Where the data below has the string "Open", return the whole line.

*** Source records

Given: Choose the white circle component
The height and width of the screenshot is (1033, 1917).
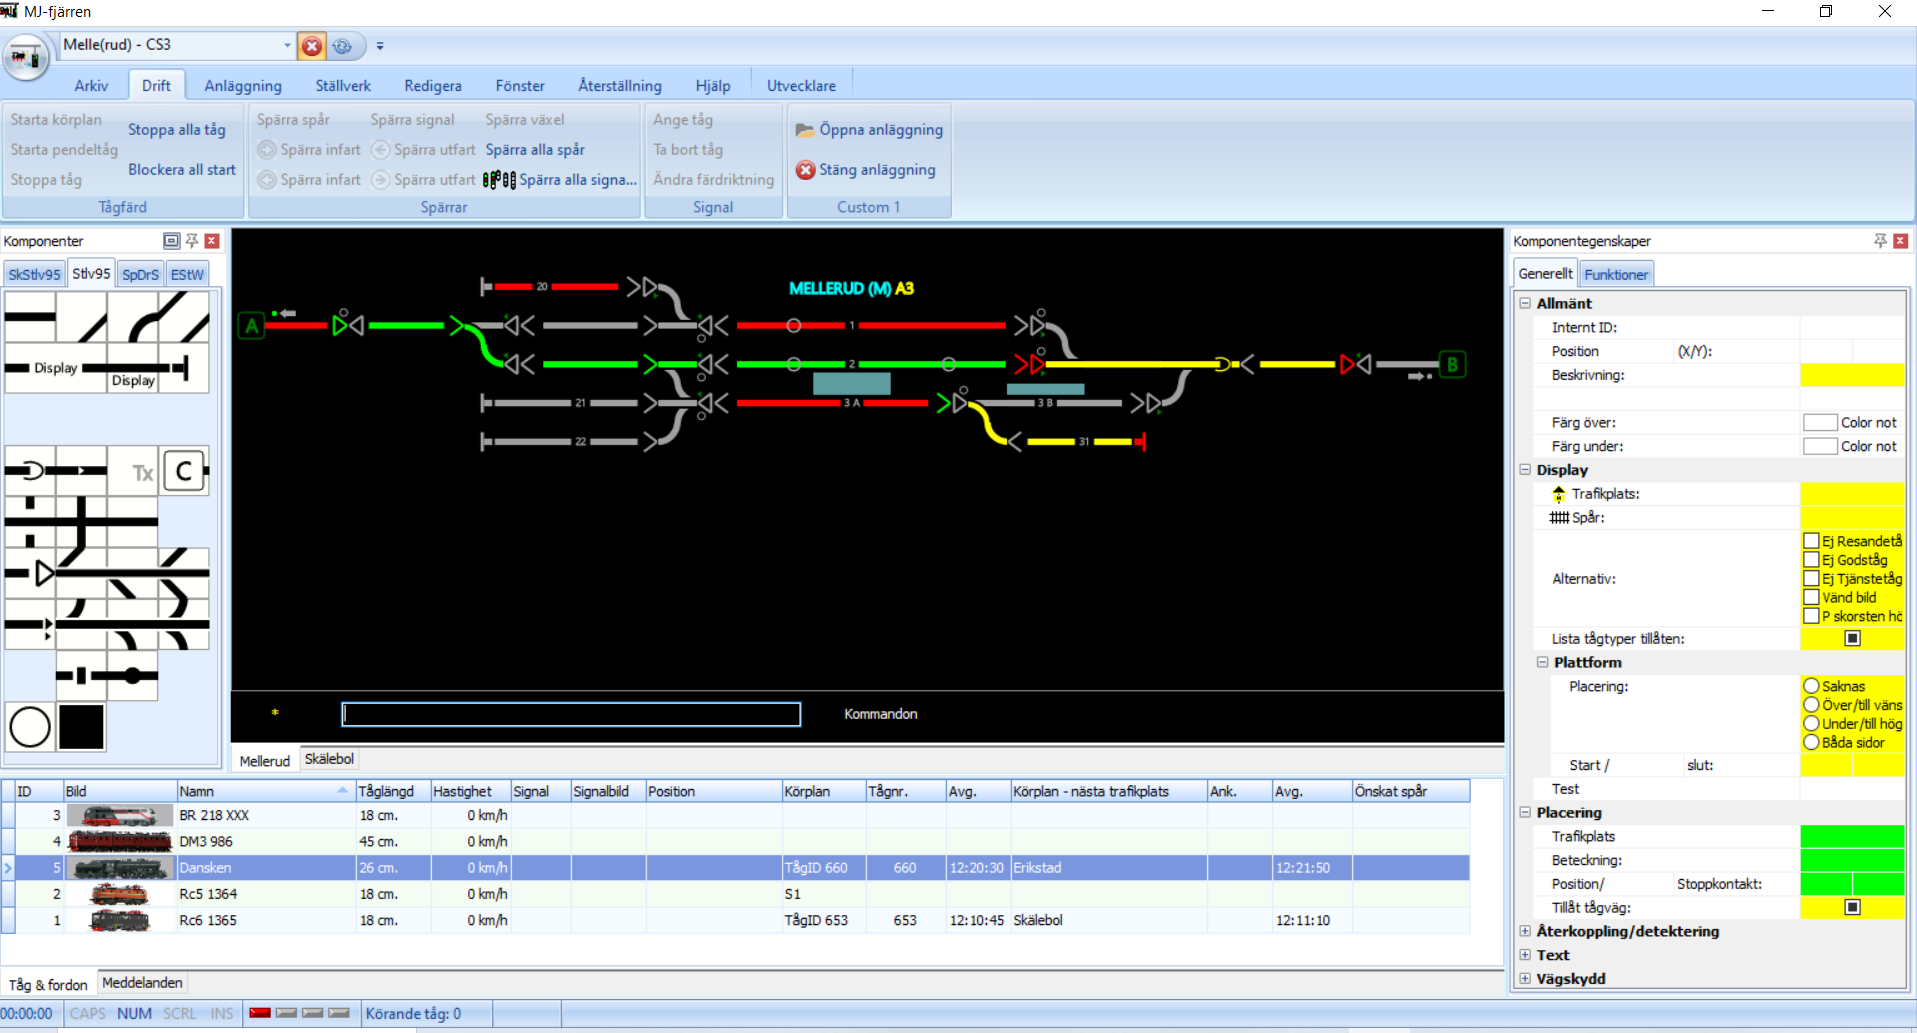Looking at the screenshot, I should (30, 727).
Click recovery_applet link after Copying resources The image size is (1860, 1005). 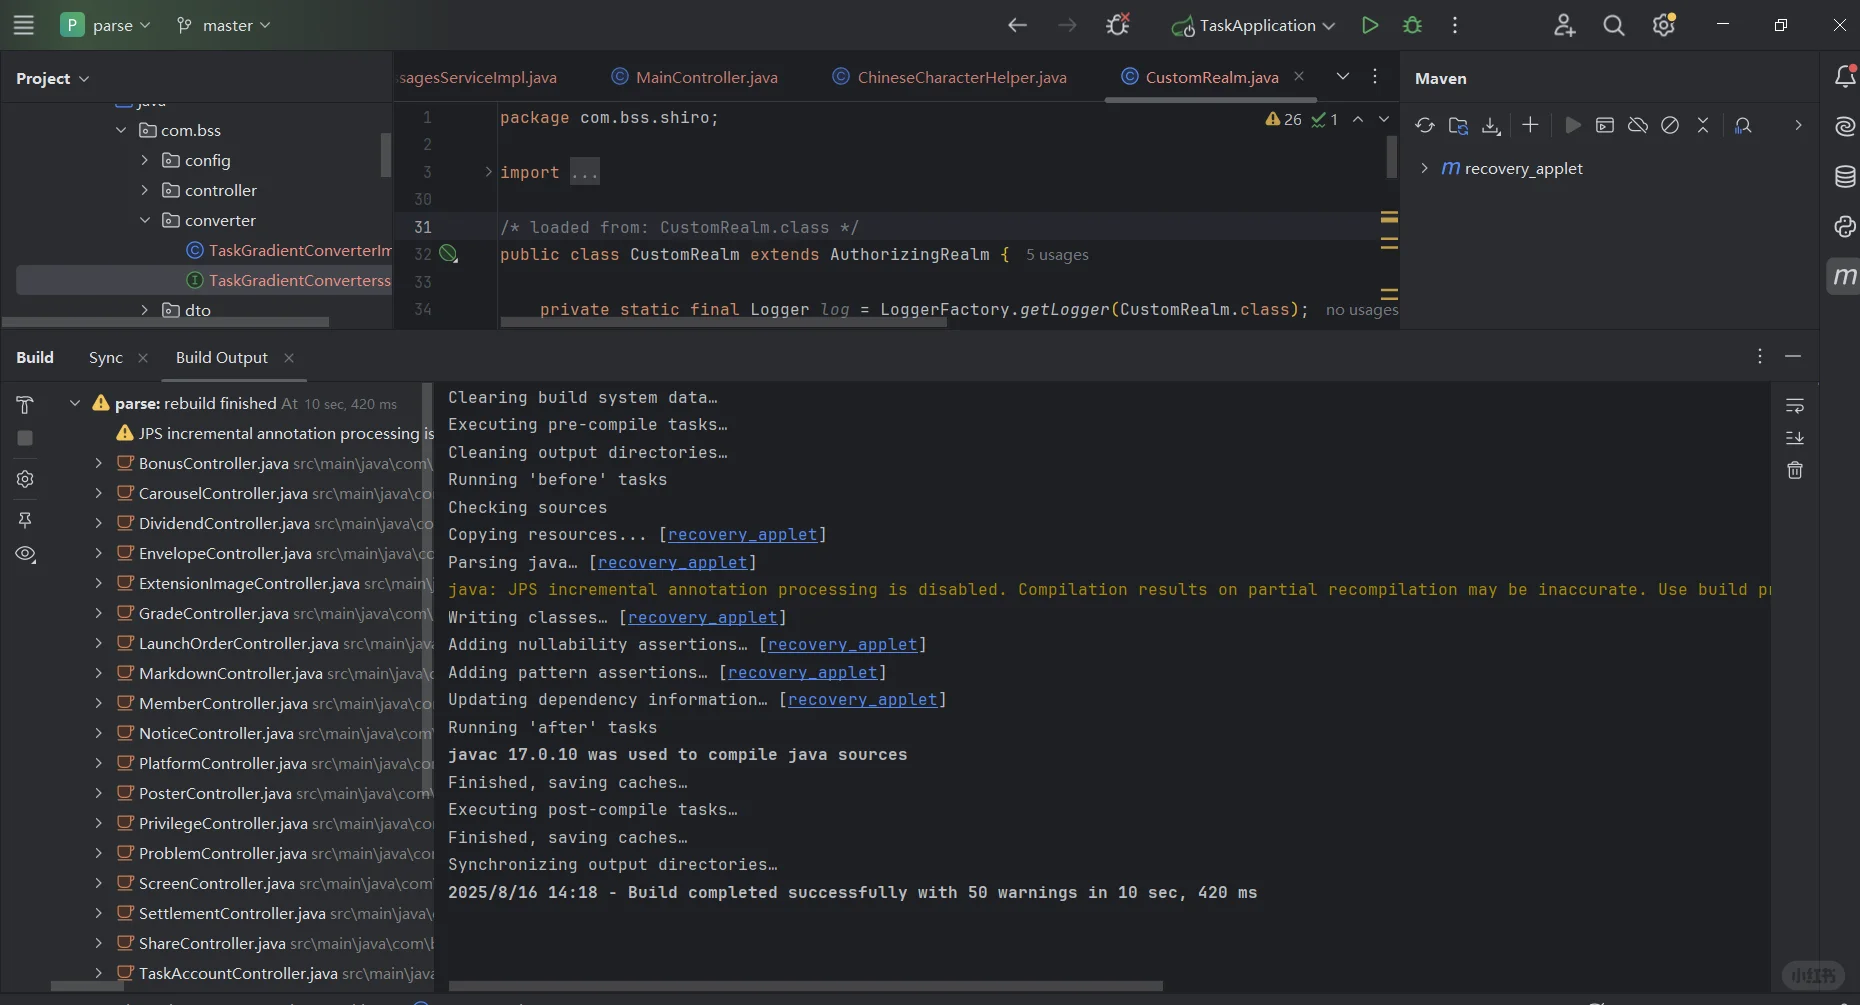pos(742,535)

******
*** Source records

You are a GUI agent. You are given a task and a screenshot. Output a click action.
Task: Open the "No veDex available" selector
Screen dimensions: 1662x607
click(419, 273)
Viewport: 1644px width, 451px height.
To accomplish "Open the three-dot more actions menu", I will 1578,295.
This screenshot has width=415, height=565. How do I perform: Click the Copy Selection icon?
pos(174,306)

******

Response for this exercise:
Task: Open the "No veDex available" selector
To accomplish "Open the three-dot more actions menu", I will 1578,295.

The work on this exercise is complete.